The summit involving 30 European and 21 Asian countries, the EU and the Asean secretariat took place amid ongoing trade tensions between the US and China, and days after US Commerce Secretary Wilbur Ross blamed the EU for unsatisfactory progress in ongoing trade talks.
Many Asem members, however, did not explicitly single out the US for drifting towards unilateral action, even as they called for upholding multilateral cooperation to tackle pressing and emerging challenges.
Asked about their mood, PM Lee said he sensed the Europeans were anxious.
"They also have a lot of business with China, at the same time America is crucial to them. It's not just a big economic partner, but a treaty ally for the Nato members. How do they manage both relationships and stay friends with both?" he said.
"They don't really want to be forced to go one way or the other, just as we don't want to be forced to have to choose sides."
PM Lee added that just as EU leaders are working hard to deal with the trade issues with the US, they also had trade issues with China that are not negligible.
He cited how at the Asem retreat on Friday, Premier Li Keqiang had to excuse himself after he spoke as he was due to have a separate bilateral lunch with EC president Juncker on trade issues.
"These are tensions which have arisen in the multilateral system," PM Lee said, noting it was why he had raised the need to not just uphold multilateralism but also bring it up to date, which would include addressing new issues like e-commerce and cyber security.
"You can't go back to where it was, because the old system was showing its strains and limitations. But if you abandon it and go one to one bilaterally, I arm wrestle you and you arm wrestle him and whoever is stronger bilaterally wins, in the end… everybody will lose, and not just economically," he added.

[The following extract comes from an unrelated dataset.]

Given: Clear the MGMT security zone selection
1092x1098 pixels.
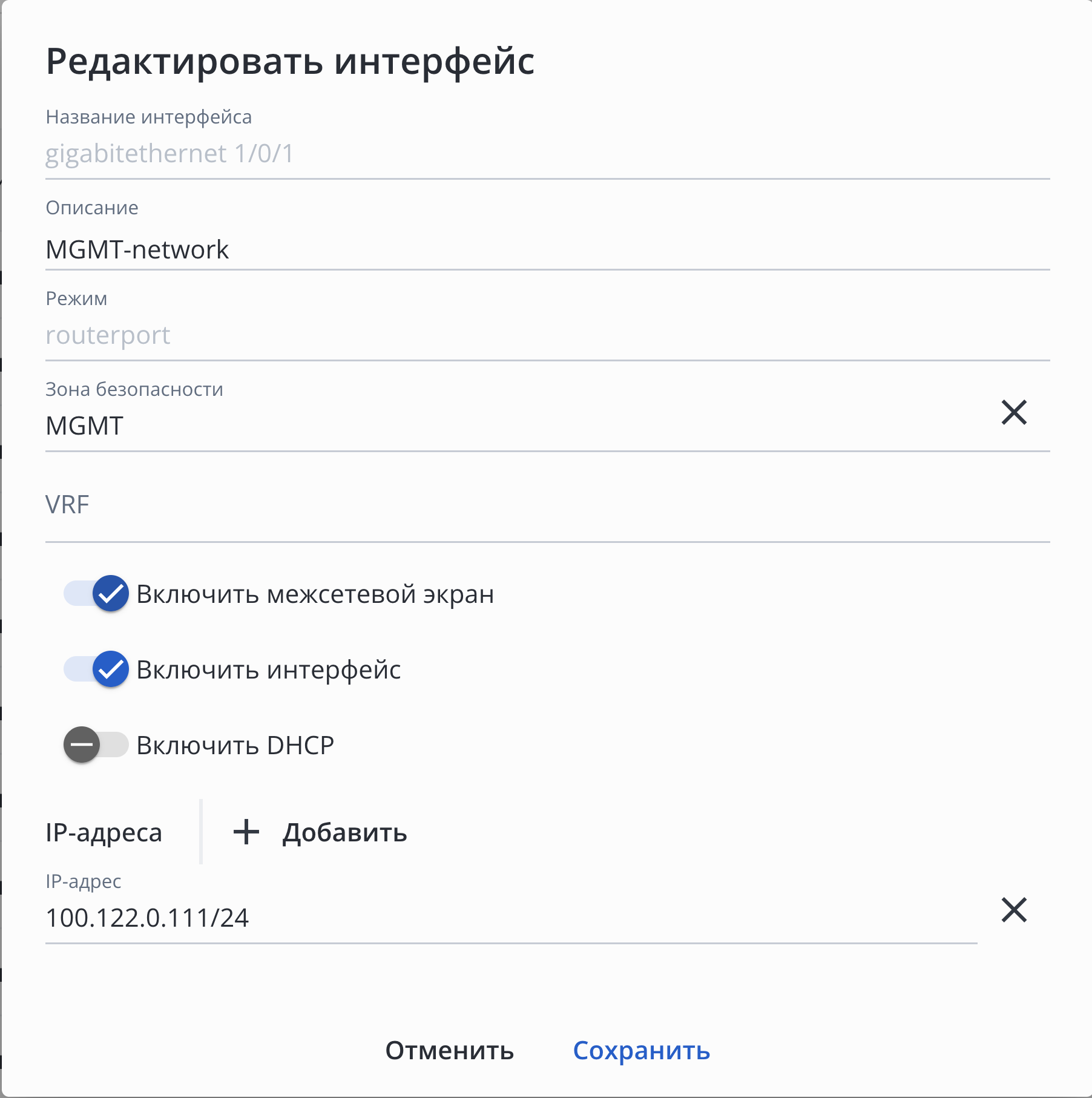Looking at the screenshot, I should pyautogui.click(x=1014, y=413).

"That is a message that people will accept. Whether there will therefore be the give and take sufficient to reach a wearable and sustainable solution, there's a lot of work to be done still," he said.
Earlier in the day, PM Lee told fellow leaders that without agreed rules for cyberspace, countries that are attacked will respond in kind, and the world would risk degenerating into a state of open warfare unfettered by any rules.
Countries should therefore form enforceable rules and norms to restrain and verify errant behaviour, he said.